[Pointing records for screenshots and pages]

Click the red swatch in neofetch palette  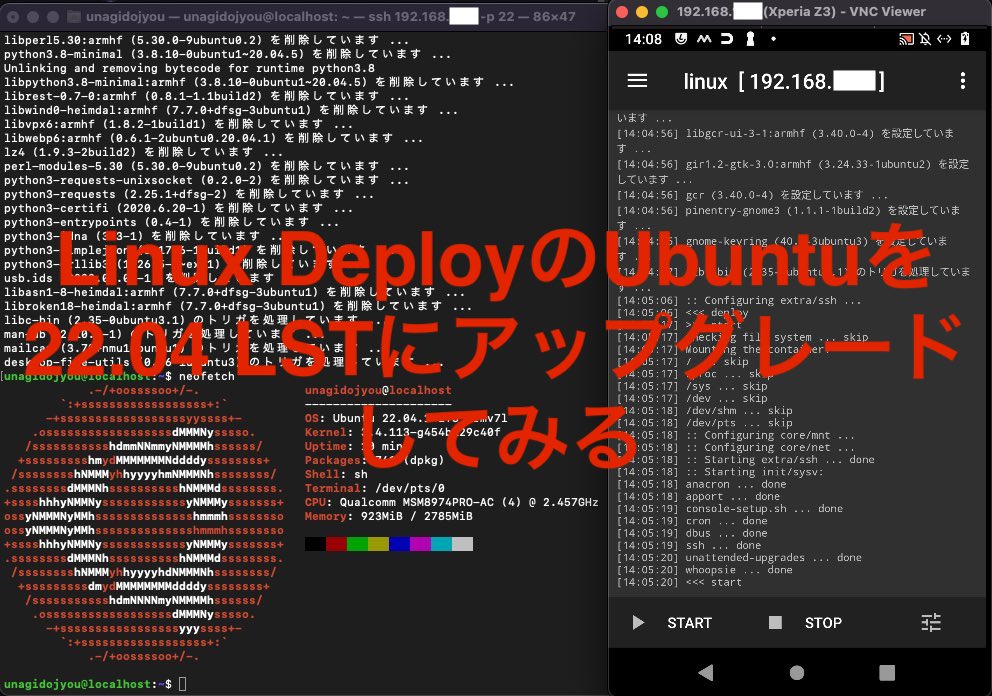point(336,543)
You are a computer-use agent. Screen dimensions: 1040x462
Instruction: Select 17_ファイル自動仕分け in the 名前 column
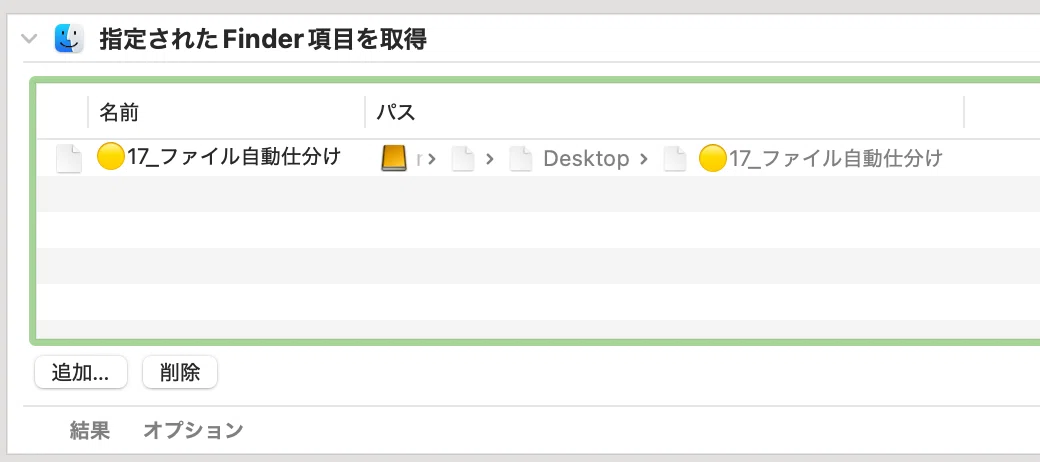pos(234,157)
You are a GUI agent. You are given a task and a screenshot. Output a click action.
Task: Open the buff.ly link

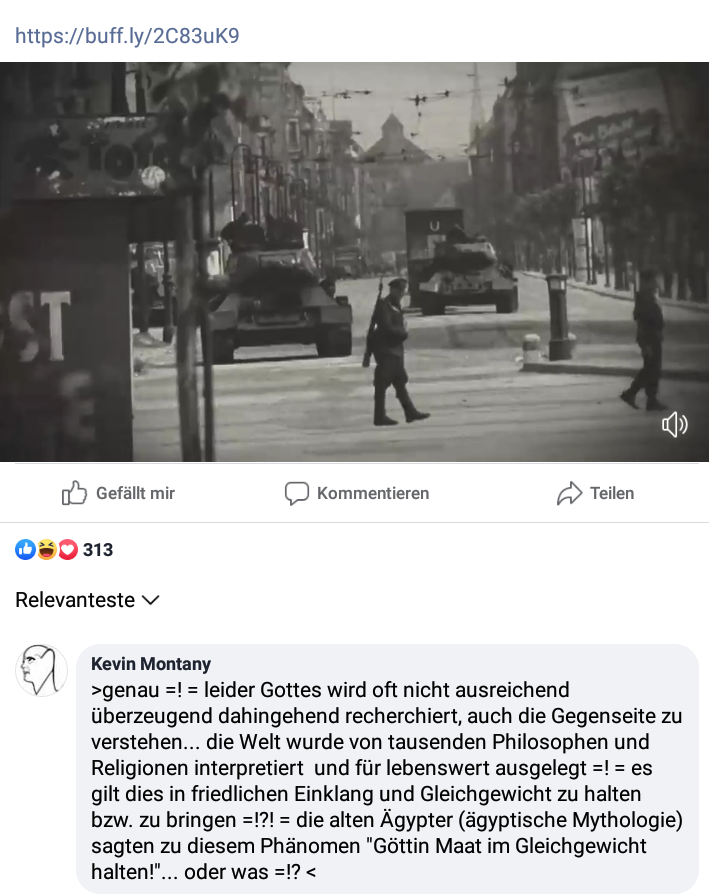coord(127,36)
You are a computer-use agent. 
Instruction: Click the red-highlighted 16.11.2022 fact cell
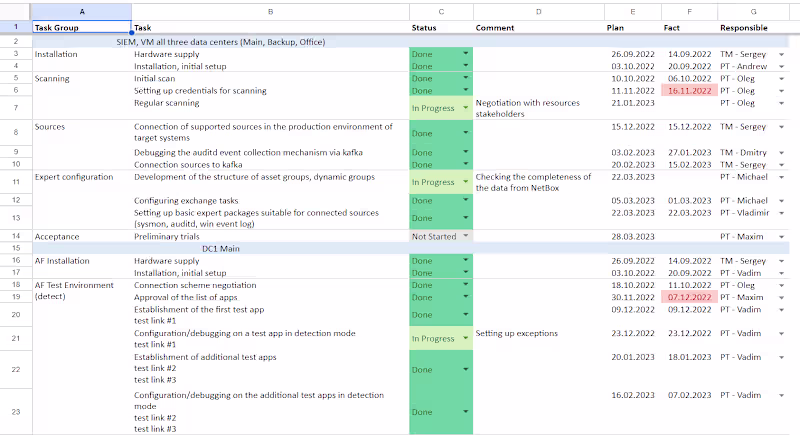687,90
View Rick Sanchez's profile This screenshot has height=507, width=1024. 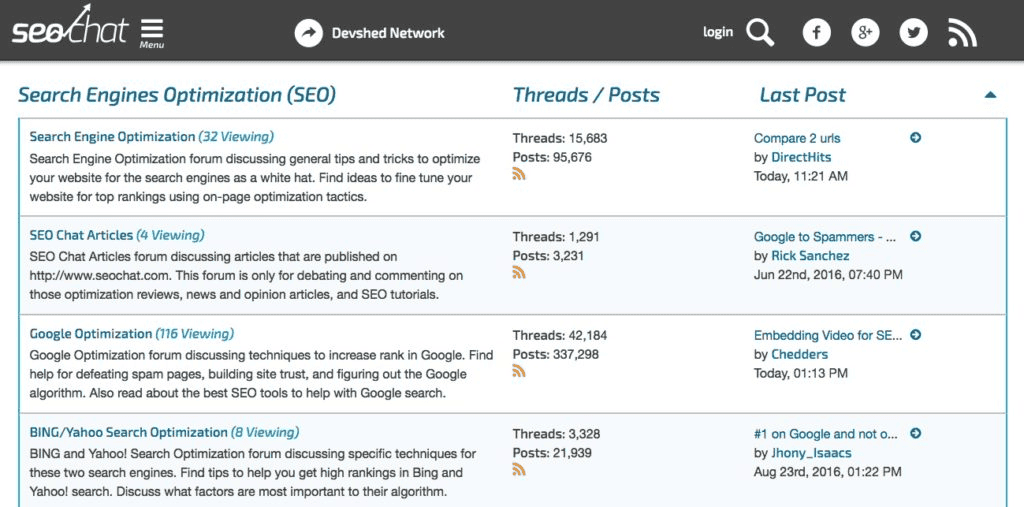[810, 256]
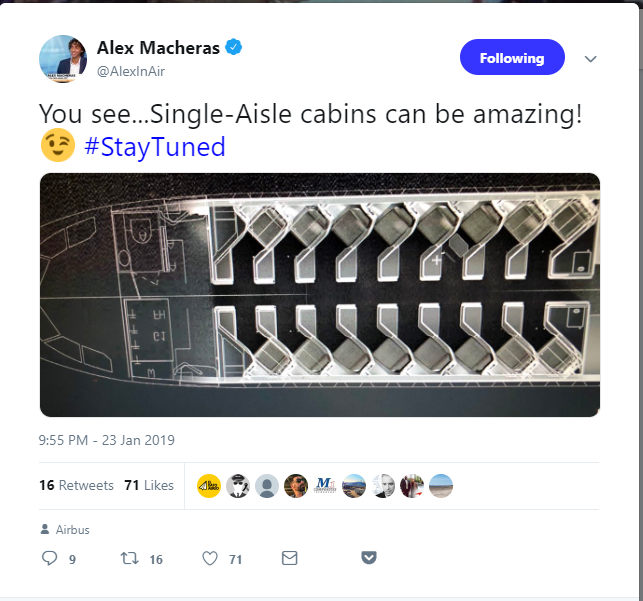Click the Airbus tagged person link
Viewport: 643px width, 601px height.
click(73, 530)
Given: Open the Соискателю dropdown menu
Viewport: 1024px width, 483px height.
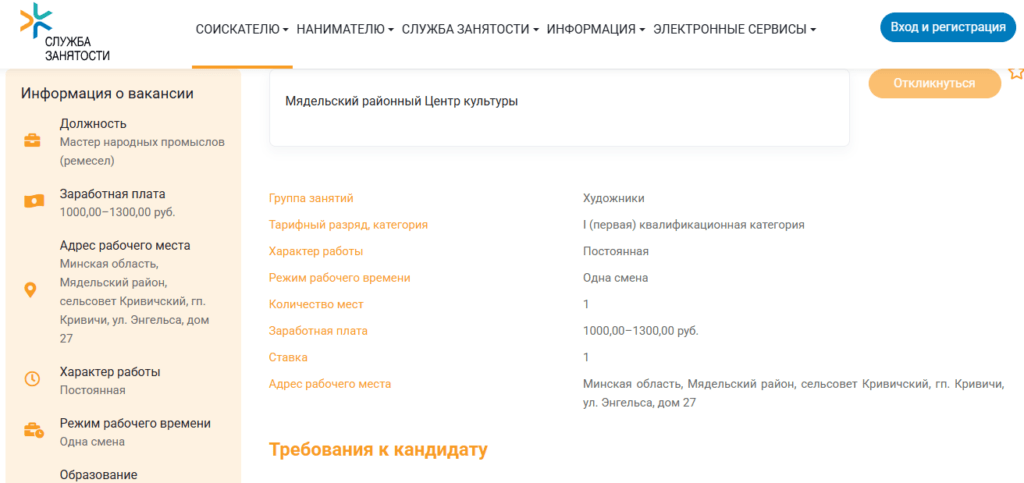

What you have to do: Please return each line of the material above that contains the string "Instruction", with case counting.

Answer to the exercise:
Instruction: Select 17_ファイル自動仕分け in the 名前 column
Instruction: Click the red-highlighted 16.11.2022 fact cell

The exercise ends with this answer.